Task description: Taking the listing below, restate word for word each line from the line with "Identify the click" to the line with "[Schließen] (188, 2518)", ends included, and stop there.

Source material:
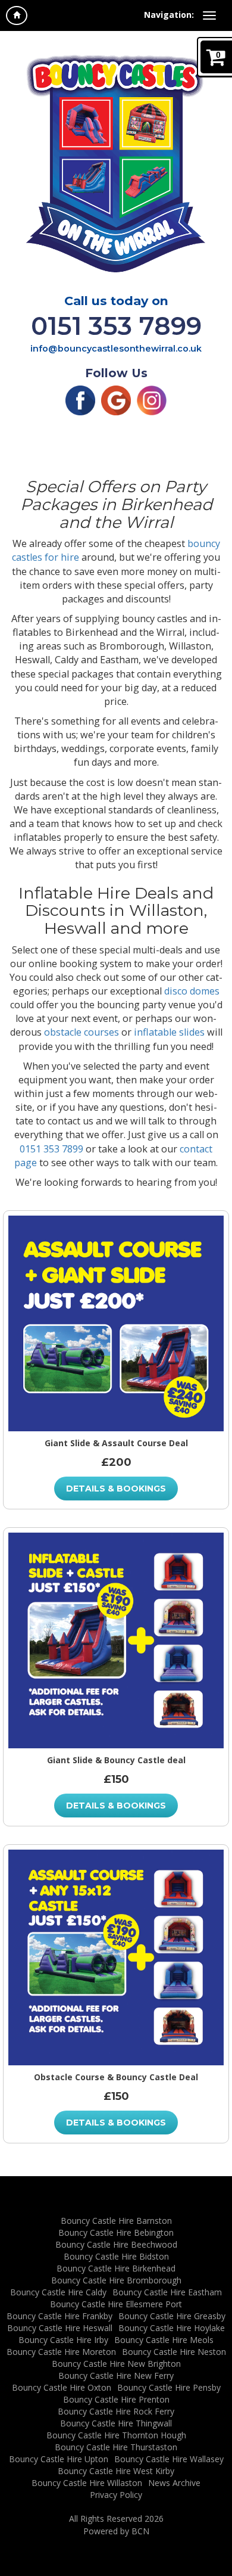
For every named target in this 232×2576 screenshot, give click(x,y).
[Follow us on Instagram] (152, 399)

---

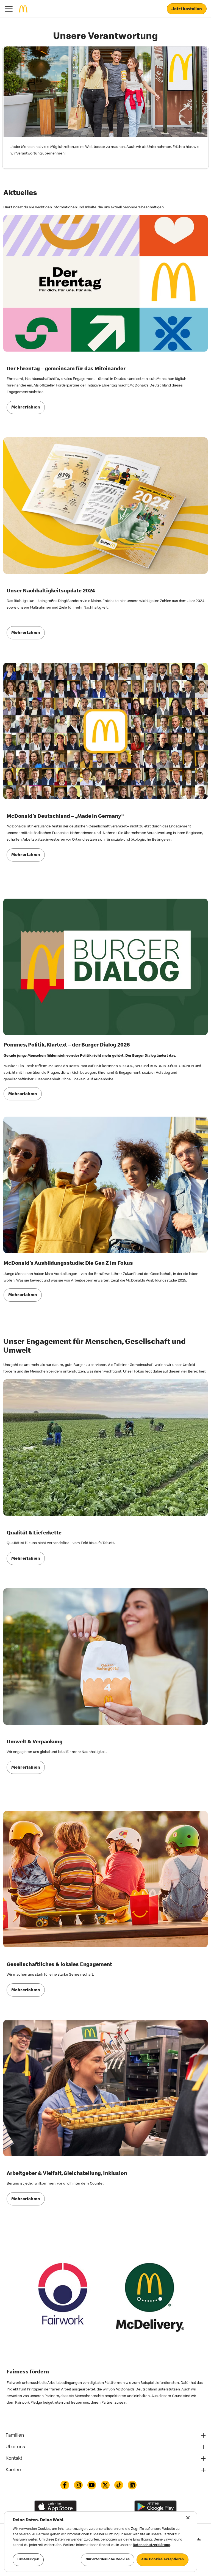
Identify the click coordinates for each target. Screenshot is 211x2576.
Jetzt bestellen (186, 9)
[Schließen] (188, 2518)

Completed task:
Identify the click coordinates for each target. Screenshot is 211x2576.
Jetzt bestellen (186, 9)
[Schließen] (188, 2518)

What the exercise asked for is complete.